You’re saying that the idea of online and in real life is a false one?
· Look at the generation born since 2,000.
· They’ve never known a world that didn’t have broadband,
· Anyone born since the mid noughties won’t even have known a world without apps.
· This IRL divide is entirely artificial.
· For most people their world is a seamless mix of the two.
· So behaviour in both spheres should be held to the same standard.
Let’s go a little bit lighter. How would you deal with the phenomenon of poor spelling and grammar?
· I know that people think I’m some kind of grammar nazi.
· Abbreviation, emojis, all of that is fine.
· What annoys me is the people who make spelling errors that you know their phone or laptop is trying to correct for them.
· Sometimes the machine is at fault. On last week’s show, when I dictated my notes, Siri kept a silent b to the word itch.
· But for common words, come on, you think that you have a better idea how to spell therefore and the various forms of to than
· If you’re not even smart enough to realise when the machine is trying to help you and stop you looking silly then you should be publicly shamed.
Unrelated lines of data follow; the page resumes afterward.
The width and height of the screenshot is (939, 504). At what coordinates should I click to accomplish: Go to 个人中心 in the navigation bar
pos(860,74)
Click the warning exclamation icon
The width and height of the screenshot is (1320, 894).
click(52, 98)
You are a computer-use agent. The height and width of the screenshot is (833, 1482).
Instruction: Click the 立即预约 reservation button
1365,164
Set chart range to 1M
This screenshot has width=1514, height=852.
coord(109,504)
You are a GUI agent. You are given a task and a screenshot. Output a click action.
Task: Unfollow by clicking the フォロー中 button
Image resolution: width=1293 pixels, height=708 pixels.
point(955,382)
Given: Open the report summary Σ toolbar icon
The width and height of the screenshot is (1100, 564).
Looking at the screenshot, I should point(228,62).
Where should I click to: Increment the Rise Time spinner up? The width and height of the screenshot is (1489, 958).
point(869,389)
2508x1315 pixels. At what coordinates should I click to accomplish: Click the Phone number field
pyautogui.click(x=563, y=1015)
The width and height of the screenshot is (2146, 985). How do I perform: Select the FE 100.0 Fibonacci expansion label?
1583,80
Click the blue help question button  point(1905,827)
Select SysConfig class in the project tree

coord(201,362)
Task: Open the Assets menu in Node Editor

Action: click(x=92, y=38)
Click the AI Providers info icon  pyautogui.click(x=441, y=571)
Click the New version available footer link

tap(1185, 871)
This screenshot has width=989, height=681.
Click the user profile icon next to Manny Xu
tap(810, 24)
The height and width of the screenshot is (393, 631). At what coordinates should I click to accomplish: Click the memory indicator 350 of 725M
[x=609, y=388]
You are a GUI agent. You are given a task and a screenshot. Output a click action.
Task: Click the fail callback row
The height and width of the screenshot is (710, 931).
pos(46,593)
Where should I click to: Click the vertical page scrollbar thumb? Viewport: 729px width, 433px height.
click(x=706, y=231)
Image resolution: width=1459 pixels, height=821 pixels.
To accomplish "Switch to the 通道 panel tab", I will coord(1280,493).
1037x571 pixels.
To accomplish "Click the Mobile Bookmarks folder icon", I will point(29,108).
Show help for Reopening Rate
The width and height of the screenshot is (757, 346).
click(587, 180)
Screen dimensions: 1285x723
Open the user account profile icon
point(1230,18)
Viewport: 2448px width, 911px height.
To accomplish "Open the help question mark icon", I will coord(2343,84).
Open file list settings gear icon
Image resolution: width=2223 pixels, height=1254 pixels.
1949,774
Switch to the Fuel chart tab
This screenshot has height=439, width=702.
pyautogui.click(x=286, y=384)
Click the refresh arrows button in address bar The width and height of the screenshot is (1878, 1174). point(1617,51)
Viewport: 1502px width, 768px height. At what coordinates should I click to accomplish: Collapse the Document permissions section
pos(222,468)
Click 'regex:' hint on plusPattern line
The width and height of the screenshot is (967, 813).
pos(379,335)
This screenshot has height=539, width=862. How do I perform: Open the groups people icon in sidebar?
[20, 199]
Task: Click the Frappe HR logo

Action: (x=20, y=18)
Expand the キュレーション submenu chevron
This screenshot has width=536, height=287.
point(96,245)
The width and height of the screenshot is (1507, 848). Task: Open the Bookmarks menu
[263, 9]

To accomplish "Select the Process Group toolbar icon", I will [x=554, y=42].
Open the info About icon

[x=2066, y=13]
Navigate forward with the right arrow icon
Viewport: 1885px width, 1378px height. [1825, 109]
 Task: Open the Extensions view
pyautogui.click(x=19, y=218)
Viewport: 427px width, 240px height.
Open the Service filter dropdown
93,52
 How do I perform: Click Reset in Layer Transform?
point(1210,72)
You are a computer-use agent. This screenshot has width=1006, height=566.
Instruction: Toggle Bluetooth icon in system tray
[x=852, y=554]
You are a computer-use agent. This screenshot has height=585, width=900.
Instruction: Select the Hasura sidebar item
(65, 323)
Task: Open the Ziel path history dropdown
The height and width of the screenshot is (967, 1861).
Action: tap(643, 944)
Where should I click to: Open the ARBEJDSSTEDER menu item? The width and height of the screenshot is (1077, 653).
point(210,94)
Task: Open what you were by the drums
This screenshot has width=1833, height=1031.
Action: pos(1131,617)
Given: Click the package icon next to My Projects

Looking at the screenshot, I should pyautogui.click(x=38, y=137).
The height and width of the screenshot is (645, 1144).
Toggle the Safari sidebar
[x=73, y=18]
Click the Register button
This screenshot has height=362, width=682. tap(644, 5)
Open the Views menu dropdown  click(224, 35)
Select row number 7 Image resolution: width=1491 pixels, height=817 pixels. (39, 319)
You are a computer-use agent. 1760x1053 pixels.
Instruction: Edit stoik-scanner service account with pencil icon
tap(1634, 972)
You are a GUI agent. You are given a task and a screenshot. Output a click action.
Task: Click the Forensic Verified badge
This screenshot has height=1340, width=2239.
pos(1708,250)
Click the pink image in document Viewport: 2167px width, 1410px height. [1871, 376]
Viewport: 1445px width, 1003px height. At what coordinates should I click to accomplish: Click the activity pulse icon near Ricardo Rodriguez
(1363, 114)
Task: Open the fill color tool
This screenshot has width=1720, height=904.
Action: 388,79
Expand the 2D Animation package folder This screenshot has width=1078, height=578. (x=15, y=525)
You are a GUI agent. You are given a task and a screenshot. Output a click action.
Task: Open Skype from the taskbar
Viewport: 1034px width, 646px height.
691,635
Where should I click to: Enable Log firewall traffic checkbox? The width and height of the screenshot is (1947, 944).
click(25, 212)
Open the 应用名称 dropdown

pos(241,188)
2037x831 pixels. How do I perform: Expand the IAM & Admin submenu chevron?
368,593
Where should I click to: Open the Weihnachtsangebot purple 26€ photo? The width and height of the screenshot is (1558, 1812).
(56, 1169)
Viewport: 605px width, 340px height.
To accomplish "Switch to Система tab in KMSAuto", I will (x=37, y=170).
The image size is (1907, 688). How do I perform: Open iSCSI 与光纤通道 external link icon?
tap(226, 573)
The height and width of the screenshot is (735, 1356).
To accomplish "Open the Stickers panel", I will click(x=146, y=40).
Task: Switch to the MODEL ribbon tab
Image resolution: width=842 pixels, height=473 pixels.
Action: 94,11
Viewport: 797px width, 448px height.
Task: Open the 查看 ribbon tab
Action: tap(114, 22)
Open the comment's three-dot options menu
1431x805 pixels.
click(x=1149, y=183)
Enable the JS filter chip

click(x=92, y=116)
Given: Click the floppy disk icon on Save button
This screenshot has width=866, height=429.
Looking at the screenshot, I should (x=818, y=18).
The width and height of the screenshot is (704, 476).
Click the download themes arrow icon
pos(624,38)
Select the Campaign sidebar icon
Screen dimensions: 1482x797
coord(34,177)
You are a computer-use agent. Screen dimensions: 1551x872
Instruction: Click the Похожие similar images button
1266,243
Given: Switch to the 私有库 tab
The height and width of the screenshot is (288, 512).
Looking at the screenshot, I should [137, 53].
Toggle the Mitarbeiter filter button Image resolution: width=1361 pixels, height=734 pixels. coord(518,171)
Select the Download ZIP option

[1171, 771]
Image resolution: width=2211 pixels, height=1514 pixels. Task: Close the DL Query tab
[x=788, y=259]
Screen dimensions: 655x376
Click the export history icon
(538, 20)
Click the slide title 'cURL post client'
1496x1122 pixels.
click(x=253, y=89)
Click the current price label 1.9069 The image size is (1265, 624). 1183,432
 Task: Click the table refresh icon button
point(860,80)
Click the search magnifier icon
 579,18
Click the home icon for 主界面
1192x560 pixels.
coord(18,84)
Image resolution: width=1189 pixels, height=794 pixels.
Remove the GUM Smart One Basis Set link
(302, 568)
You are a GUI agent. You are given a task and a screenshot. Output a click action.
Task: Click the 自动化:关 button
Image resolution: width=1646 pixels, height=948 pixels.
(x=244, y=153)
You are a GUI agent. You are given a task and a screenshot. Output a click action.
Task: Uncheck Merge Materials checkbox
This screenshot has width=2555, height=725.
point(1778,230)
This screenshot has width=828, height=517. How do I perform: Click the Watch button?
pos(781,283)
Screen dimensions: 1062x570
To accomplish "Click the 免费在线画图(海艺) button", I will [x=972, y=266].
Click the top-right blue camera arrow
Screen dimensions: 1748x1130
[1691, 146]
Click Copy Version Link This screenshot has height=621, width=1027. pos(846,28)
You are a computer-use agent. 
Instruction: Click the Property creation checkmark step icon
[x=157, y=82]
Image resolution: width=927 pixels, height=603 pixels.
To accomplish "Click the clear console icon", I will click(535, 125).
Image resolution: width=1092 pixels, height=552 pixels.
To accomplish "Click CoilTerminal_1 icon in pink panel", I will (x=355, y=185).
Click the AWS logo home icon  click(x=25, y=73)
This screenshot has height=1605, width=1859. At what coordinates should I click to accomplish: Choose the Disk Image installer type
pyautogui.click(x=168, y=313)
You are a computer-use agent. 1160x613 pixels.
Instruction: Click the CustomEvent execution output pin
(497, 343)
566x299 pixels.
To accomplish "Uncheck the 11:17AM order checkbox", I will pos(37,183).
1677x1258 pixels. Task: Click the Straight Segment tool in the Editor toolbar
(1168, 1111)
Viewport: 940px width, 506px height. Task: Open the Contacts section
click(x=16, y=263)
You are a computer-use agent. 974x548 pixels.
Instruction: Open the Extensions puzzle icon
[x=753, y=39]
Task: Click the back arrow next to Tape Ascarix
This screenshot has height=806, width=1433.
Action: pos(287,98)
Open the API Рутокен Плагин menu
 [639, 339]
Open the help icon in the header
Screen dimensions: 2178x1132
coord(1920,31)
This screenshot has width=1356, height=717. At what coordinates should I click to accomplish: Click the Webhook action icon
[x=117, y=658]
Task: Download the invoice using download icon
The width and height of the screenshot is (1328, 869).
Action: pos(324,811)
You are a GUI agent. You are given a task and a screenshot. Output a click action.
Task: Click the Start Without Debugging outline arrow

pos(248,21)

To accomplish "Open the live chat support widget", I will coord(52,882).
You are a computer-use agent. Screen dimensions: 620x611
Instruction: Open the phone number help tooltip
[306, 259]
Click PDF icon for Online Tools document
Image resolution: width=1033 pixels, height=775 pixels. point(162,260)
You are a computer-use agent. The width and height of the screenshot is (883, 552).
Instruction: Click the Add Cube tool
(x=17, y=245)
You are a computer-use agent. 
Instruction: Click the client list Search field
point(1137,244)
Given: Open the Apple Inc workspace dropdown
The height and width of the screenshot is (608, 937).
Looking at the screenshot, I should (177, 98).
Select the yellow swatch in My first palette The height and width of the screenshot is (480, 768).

Like being locked in the stocks?
· Sure, digitally anyway.
· Maybe as well as all its like forms, Facebook can add a rotten tomato you can hurl at people for this kind of stuff.
One thing that a lot of people waver on is food pix.
· I like a good food pic.
· If only to wonder how people like my friend Warren are still alive.
· I had no idea that a human could eat so much meat and fried food.
· But yeah, there should be a code of conduct.
· If you’re holding everyone back from eating, then there should be consequences.
· I think all smartphones should ship with an ambient thermometer.
· If you take so long arranging shots that the temperature of the food drops, I think you should automatically be banned from posting for 24 hours.
· At the same time a notification goes out to the kitchen to remove your food and you pay a fine on top of the bill.
I think I can already guess the answer to that one: posting links to articles we haven’t read.
· I know that we’ve probably all done this.
· You read a headline and think it sounds interesting and share it anyway.
· But that’s how fake news gets spread.
· How do you know that the article headlined 7 ways to take better food pix doesn’t actually contain an essay listing all the reasons that white people are better than every other race?
· We’re so hungry for content and to make our lives look interesting.
· It goes back to what I was saying earlier: let people know your life is mundane rather than fabulous.
· I watch my slaves clean out my kitty litter in the morning like a normal person.
· This is one area that you can keep it real by checking it’s real first.
Are we going to see a Social Commandments roadshow in the future?
· I can think of better things to occupy anyone’s time.
· Some of this is common sense.
· Adults should know better – and we’re the ones who are supposed to be guiding kids.
· I do think that this will eventually be a subject taught in schools.
· Not my rules, of course.
· But I think codes of conduct and online behaviour will become a part of the school syllabus in the future.
· It’s too important not to. Because, as we’ve said today, our freedom is at stake.